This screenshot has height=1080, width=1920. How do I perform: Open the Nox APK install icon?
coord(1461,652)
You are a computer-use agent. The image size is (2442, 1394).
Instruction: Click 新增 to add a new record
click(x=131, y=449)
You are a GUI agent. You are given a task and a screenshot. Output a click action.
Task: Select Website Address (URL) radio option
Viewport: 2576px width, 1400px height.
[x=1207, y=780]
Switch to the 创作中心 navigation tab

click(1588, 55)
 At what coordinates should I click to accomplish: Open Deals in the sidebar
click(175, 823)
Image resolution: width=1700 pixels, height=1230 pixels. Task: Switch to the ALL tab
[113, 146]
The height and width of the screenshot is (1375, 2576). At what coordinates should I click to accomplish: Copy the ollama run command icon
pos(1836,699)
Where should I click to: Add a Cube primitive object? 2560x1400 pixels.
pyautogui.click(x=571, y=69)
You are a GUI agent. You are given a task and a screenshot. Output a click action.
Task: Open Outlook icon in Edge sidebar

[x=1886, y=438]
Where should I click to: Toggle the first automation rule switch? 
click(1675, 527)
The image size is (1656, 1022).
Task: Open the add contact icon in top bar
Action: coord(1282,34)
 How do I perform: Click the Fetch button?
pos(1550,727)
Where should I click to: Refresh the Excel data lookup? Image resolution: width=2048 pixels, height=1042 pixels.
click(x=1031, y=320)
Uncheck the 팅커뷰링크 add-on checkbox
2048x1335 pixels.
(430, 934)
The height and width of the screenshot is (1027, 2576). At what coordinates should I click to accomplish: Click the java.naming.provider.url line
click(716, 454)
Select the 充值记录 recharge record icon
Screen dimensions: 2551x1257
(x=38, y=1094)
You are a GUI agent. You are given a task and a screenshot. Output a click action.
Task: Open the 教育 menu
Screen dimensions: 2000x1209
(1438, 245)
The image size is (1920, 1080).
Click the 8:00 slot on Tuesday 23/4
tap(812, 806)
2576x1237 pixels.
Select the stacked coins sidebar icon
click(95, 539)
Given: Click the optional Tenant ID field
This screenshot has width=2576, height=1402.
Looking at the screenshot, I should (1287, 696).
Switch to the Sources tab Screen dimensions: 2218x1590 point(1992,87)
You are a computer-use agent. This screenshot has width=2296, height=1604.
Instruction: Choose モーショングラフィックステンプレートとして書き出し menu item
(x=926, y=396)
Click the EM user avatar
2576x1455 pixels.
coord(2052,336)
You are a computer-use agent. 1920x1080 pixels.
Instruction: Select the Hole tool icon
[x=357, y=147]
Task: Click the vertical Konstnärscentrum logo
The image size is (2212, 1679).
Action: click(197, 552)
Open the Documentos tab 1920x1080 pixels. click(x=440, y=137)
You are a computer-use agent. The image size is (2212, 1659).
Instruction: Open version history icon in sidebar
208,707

» **Exercise aim**:
Only the lines holding the string "computer" are needed; copy each of them from the material above.

» **Answer area**:
You are a computer-use agent. The image size is (2442, 1394).
You are a computer-use agent. This screenshot has width=2296, height=1604.
You are a computer-use agent. 1920x1080 pixels.
You are a computer-use agent. The image size is (2212, 1659).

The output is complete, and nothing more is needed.